PROBATE

“Probate” refers to the legal process that takes place when a person dies leaving a Will. The Probate process includes appointing an executor and proving the validity of the Will. If the deceased does not have a valid Will, then the law of intestate succession applies.

Once appointed, the executor of the estate of a deceased person is responsible for the following tasks:

  1. Finding, collecting and making an inventory all of the assets of the deceased that did not transfer automatically on death and that remain titled in the name of the deceased.
  2. Paying the last expenses of the deceased, if any.
  3. Filing the last tax returns of the deceased and paying any taxes (if necessary).
  4. Distributing the remaining assets to the heirs of the deceased as provided for in the Will.

The entire probate process usually takes around five to six months. More complicated estates or contested estates can take longer than a year and be more expensive.

How to determine if a Probate is required?

In order to determine if Probate is required, you must prepare an inventory of the assets owned by the deceased at the time of death. The purpose of the inventory is to determine if there are any assets of the deceased that remain titled in the name of the deceased after death. If there are no significant assets, then Probate may not be cost effective.

There are many assets that do not transfer automatically at death.
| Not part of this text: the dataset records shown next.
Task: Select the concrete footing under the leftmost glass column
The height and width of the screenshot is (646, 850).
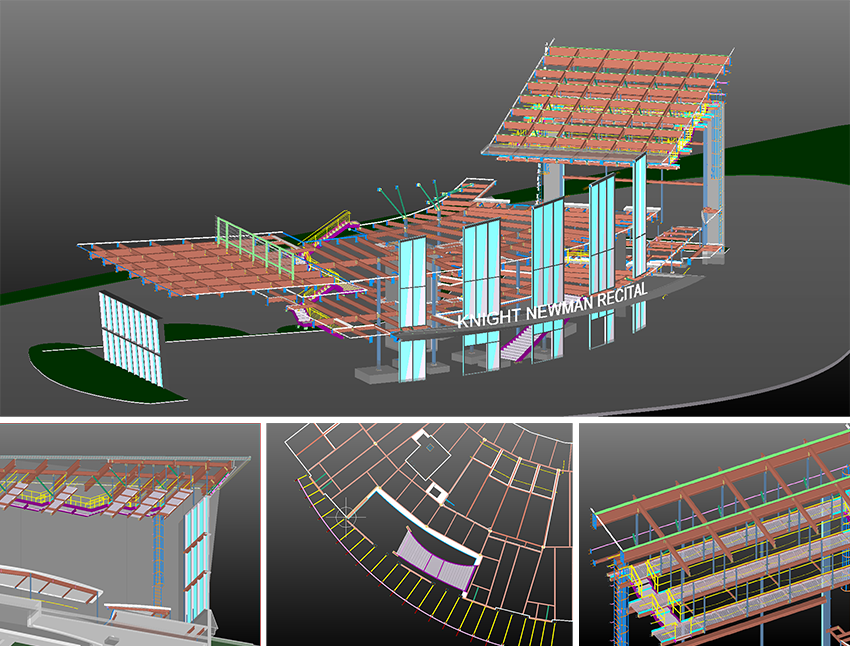Action: click(380, 373)
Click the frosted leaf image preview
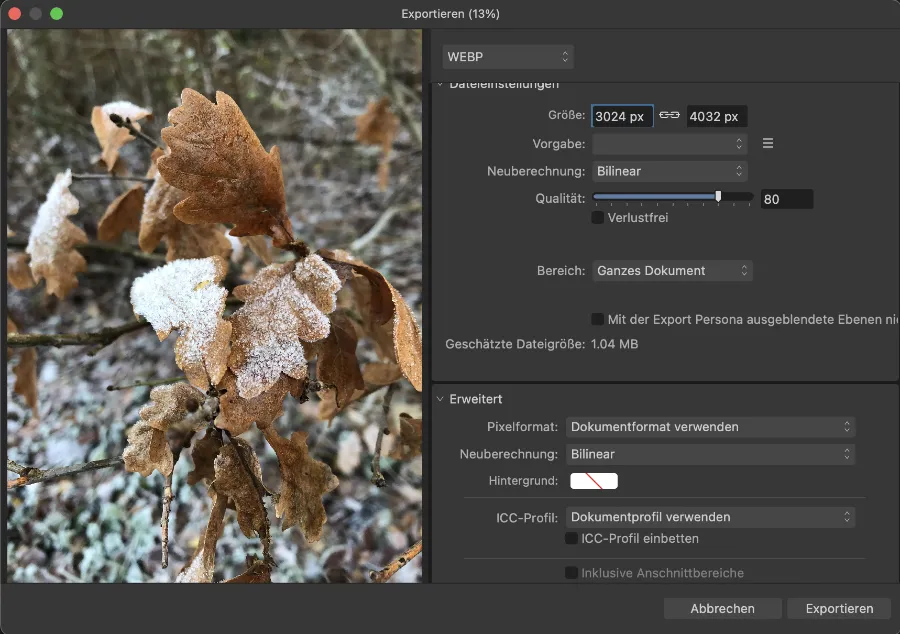 pos(213,305)
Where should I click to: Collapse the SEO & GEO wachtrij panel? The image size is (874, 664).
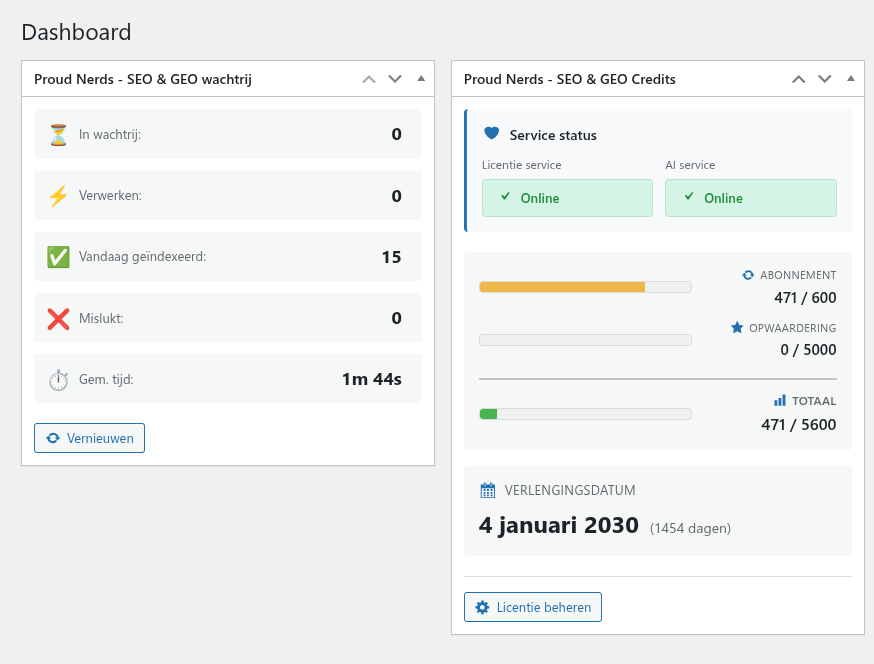click(421, 78)
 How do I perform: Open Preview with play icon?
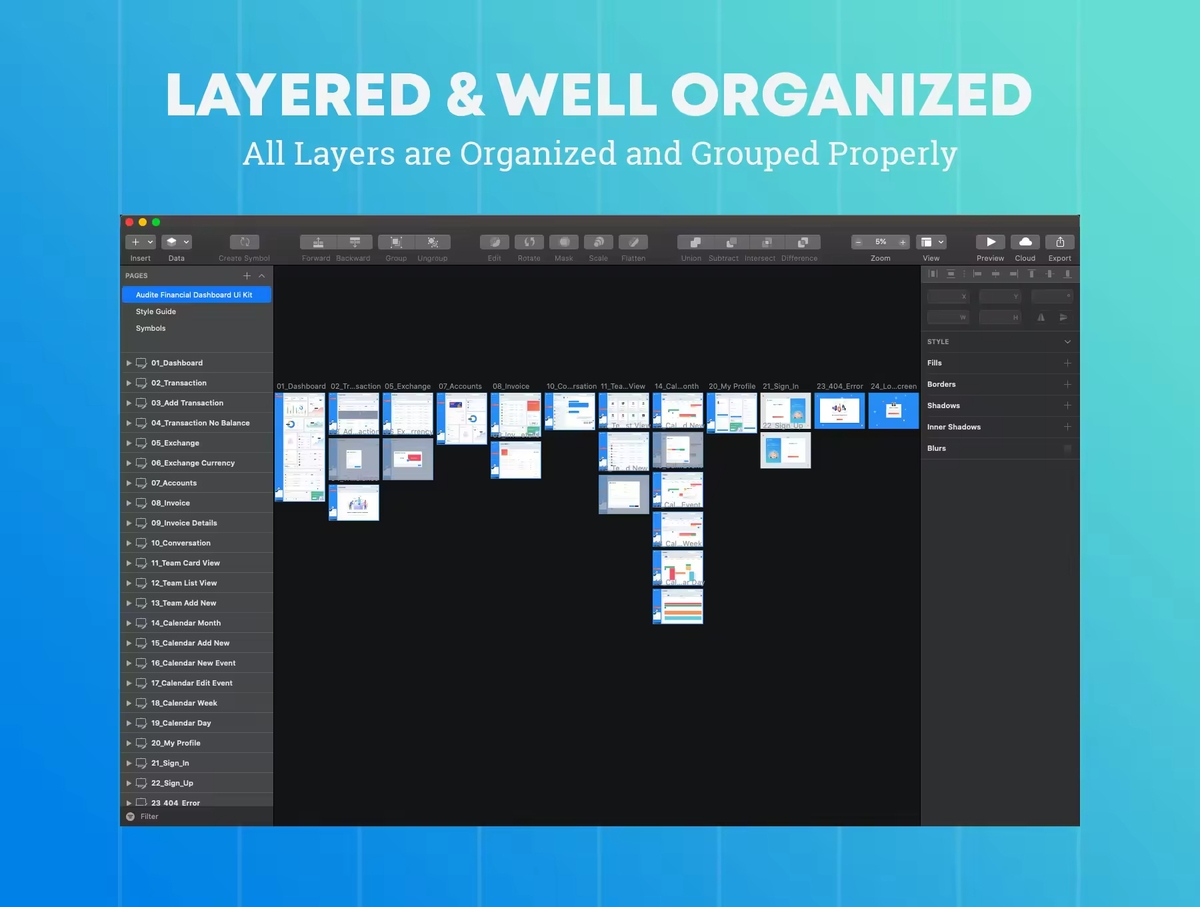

These include:

  • Real estate
  • Bank accounts – checking and savings
  • Certificates of Deposit
  • Stock of corporations
  • Membership interests in limited liability companies
  • Investment accounts
  • Retirement accounts
  • Vehicles and boats

After you identify all of the assets owned by the deceased at the time of death, you next have to determine if the ownership of each asset automatically transferred on death. Assets that transfer automatically at death are not part of the probate estate.

How to determine who owns real estate?

The way to determine the owner of real estate is by checking the title to the land. You also have to check the actual deed to see how the deceased held the title to the land. Some types of ownership transfer automatically. Therefor, probate may or may not be necessary depending on how the property was held.